A psicanálise surgiu no fim do século XIX e início do século XX. A teoria psicanalítica foi formulada por Freud que, em 1900 publicou sua obra “A interpretação dos sonhos”, a primeira considerada psicanalítica.

O desenvolvimento da psicanálise está relacionado ao contexto cultural do início do século XX, época de grandes transformações no mundo.

Freud criou a psicanálise quando tentava compreender a histeria, deparando-se com a questão da sexualidade humana levando-o ao conceito de inconsciente, base da teoria psicanalítica.

Suas teorizações sobre o sofrimento psíquico resultaram na criação da teoria psicanalítica, e após o conceito de inconsciente, desenvolveu outras formulações importantes como o conceito de libido, o complexo de édipo e a constituição do aparelho psíquico.

Conforme a psicanalise foi sendo difundida, novos adeptos e pesquisadores deram continuidade às pesquisas de Freud. Aos poucos pequenos grupos de psicanalistas se formaram em busca de autolegitimação e reconhecimento no quadro de um movimento psicanalítico cada vez mais extenso e impessoal.

Do Freud à Lacan

Depois de Freud, a psicanálise recebeu novas leituras. Novos autores psicanalíticos ganharam importância com suas teorias formuladas a partir das ideias de Freud.

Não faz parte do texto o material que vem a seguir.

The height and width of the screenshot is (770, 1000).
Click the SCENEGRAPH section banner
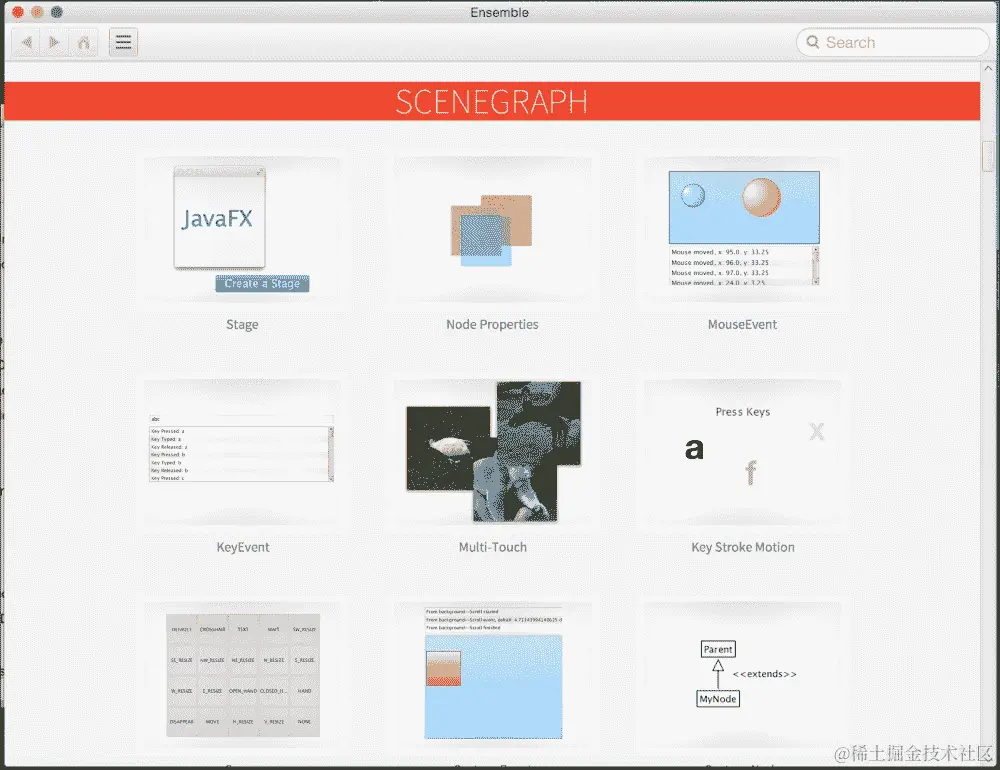492,101
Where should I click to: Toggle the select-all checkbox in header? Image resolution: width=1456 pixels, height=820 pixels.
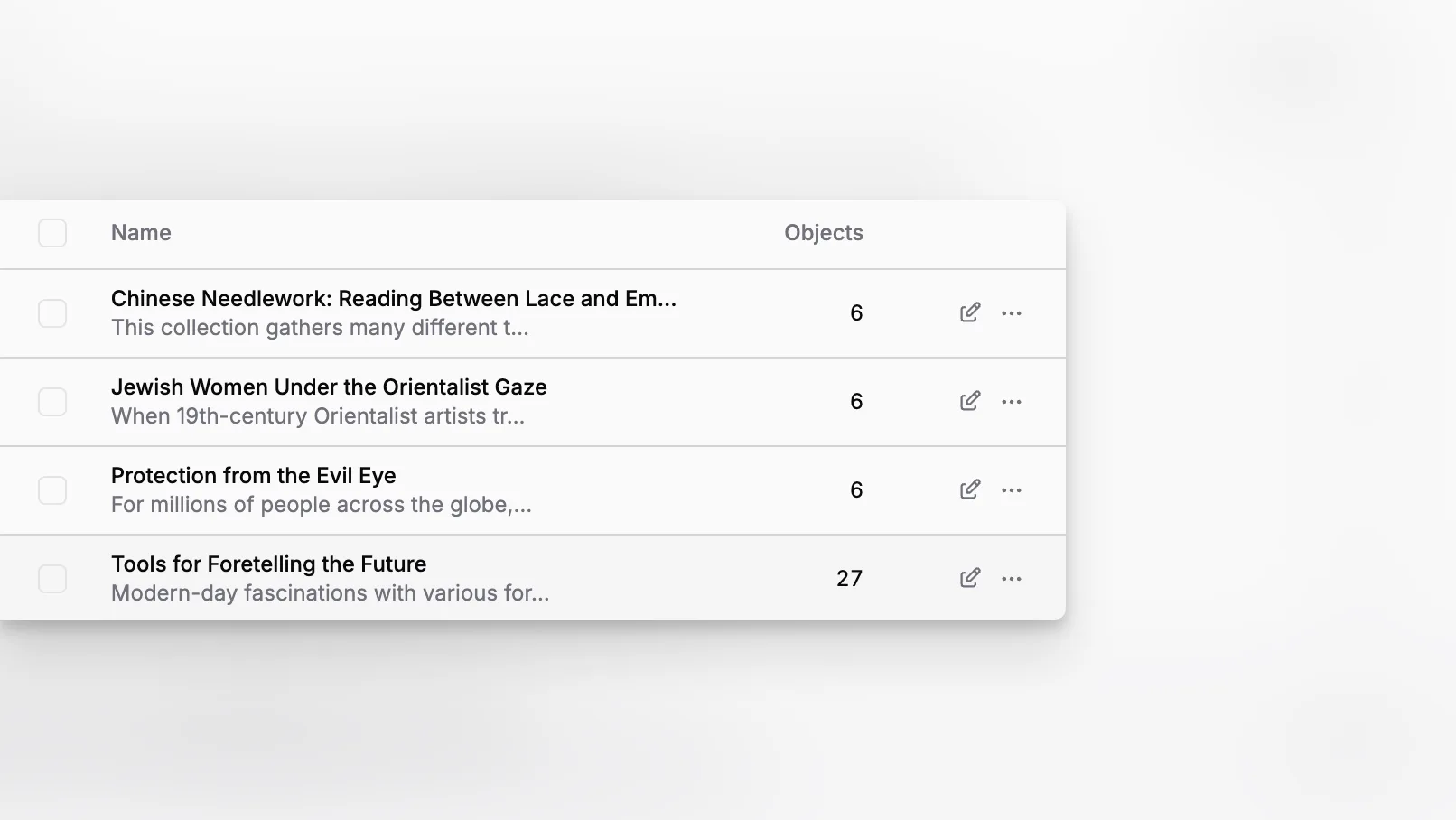pos(52,233)
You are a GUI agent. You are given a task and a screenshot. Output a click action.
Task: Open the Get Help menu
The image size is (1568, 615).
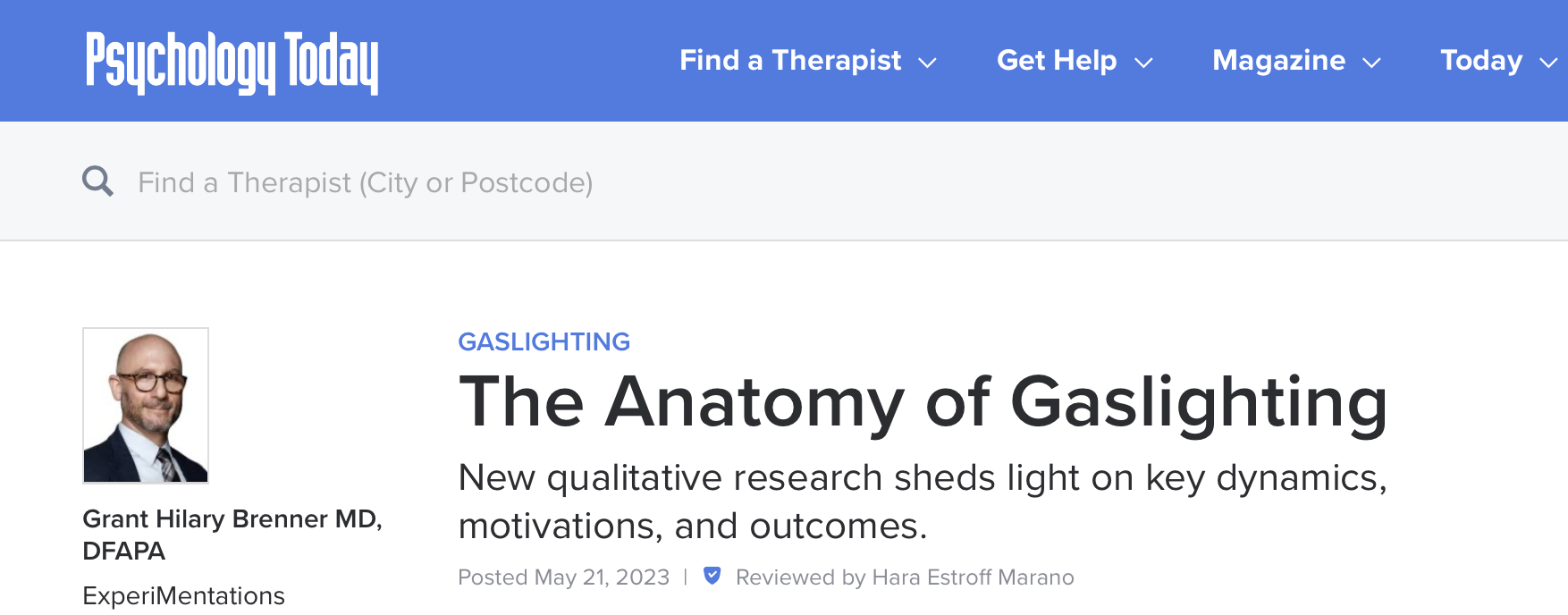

Alguns autores começaram a discordar de algumas das ideias de Freud, como Jung, por exemplo, eleito por Freud como o grande representante não judeu da psicanalise, que criticou o dualismo pulsional freudiano e a extensão teórica assumida pelo papel da sexualidade.

A psicanálise começou a crescer internacionalmente. A obra de Freud foi traduzida e estudada em diversos países. A partir desse momento, diversas vertentes da psicanálise foram sendo criadas, como a clínica com crianças e o tratamento de psicóticos.

Fatores como a duração da análise, suas técnicas e sua ética tornaram-se foco de debates e pesquisas dos psicanalistas. A partir da década de 1930, a IPA (International Psychoanalytical Association) voltou seus esforços para a consolidação normativa da psicanálise delimitando critérios profissionais.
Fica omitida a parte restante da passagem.